* Texto para leer *
'''
La felicidad

Pensando en la felicidad me di cuenta de cómo su significado ha cambiado a lo largo de los años y que, en cada etapa de mi vida, la felicidad ha ido tomando diferentes formas. Ha sido metas distintas, ha sido nuevas y viejas caras. Fue situaciones, cosas, personas y lugares que han ido mutando a lo largo de mis años. 

Cuando era adolescente la felicidad era que el chico que me gustaba se fijara en mí. Esto es algo muy llamativo porque no ha cambiado mucho en mi vida, o en la de muchas mujeres (de mi círculo por lo menos). Es algo que hablo mucho en terapia, la felicidad de las relaciones, o, mejor dicho, cómo las relaciones pueden hacernos felices. En esta ocasión me refiero a las relaciones amorosas. Sostengo firmemente que las mujeres, a diferencia de los hombres, tenemos la pirámide de Maslow un tanto alterada. Veo y siento que como base está el amor a otro (amorosamente hablando), y luego, el resto de la cuestión. Cuando ese otro nos deja, nos desilusiona, no es correspondido, o simplemente nos desenamoramos, esa pirámide se va al carajo. Esa alteración afecta por completo nuestra base, en todos los sentidos y en todos los ámbitos de nuestras vidas, y claramente toda la pirámide para arriba.
'''
* Ejercicio *
Copia el fragmento del texto sobre la felicidad comprendido entre "Cuando era adolescente" y "pirámide para arriba.", ambos incluidos, y cambia "pirámide de Maslow" por "escala de necesidades". No hace falta consultar los registros.

* Registros de una fuente de datos *
'''
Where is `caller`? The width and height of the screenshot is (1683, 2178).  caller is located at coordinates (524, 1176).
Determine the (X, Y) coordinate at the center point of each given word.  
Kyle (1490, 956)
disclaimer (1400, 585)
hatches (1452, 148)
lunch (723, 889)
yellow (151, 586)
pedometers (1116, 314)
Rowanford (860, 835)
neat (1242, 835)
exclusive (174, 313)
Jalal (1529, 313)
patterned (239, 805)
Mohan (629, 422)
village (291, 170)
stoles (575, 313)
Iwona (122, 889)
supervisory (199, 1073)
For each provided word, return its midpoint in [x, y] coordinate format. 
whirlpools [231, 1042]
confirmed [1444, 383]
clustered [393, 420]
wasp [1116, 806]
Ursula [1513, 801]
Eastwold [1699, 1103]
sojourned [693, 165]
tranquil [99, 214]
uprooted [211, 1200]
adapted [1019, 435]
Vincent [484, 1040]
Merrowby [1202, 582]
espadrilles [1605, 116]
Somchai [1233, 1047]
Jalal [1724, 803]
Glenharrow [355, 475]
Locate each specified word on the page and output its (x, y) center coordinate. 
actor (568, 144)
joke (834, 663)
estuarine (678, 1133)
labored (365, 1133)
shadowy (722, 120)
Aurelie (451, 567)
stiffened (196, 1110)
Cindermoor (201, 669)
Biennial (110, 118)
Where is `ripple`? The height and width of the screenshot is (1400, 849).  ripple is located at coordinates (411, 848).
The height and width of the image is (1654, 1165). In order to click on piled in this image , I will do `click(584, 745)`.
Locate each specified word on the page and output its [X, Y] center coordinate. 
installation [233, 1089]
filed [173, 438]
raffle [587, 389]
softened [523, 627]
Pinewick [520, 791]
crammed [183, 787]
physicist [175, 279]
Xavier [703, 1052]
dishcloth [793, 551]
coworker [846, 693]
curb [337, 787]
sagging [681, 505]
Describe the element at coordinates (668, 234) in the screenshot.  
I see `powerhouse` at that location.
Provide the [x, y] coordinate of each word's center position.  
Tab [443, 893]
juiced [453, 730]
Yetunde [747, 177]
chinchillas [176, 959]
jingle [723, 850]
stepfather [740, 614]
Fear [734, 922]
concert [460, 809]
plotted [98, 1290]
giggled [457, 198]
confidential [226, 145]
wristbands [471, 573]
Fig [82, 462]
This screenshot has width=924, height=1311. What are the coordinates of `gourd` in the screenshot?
'''
* Respuesta *
Cuando era adolescente la felicidad era que el chico que me gustaba se fijara en mí. Esto es algo muy llamativo porque no ha cambiado mucho en mi vida, o en la de muchas mujeres (de mi círculo por lo menos). Es algo que hablo mucho en terapia, la felicidad de las relaciones, o, mejor dicho, cómo las relaciones pueden hacernos felices. En esta ocasión me refiero a las relaciones amorosas. Sostengo firmemente que las mujeres, a diferencia de los hombres, tenemos la escala de necesidades un tanto alterada. Veo y siento que como base está el amor a otro (amorosamente hablando), y luego, el resto de la cuestión. Cuando ese otro nos deja, nos desilusiona, no es correspondido, o simplemente nos desenamoramos, esa pirámide se va al carajo. Esa alteración afecta por completo nuestra base, en todos los sentidos y en todos los ámbitos de nuestras vidas, y claramente toda la pirámide para arriba.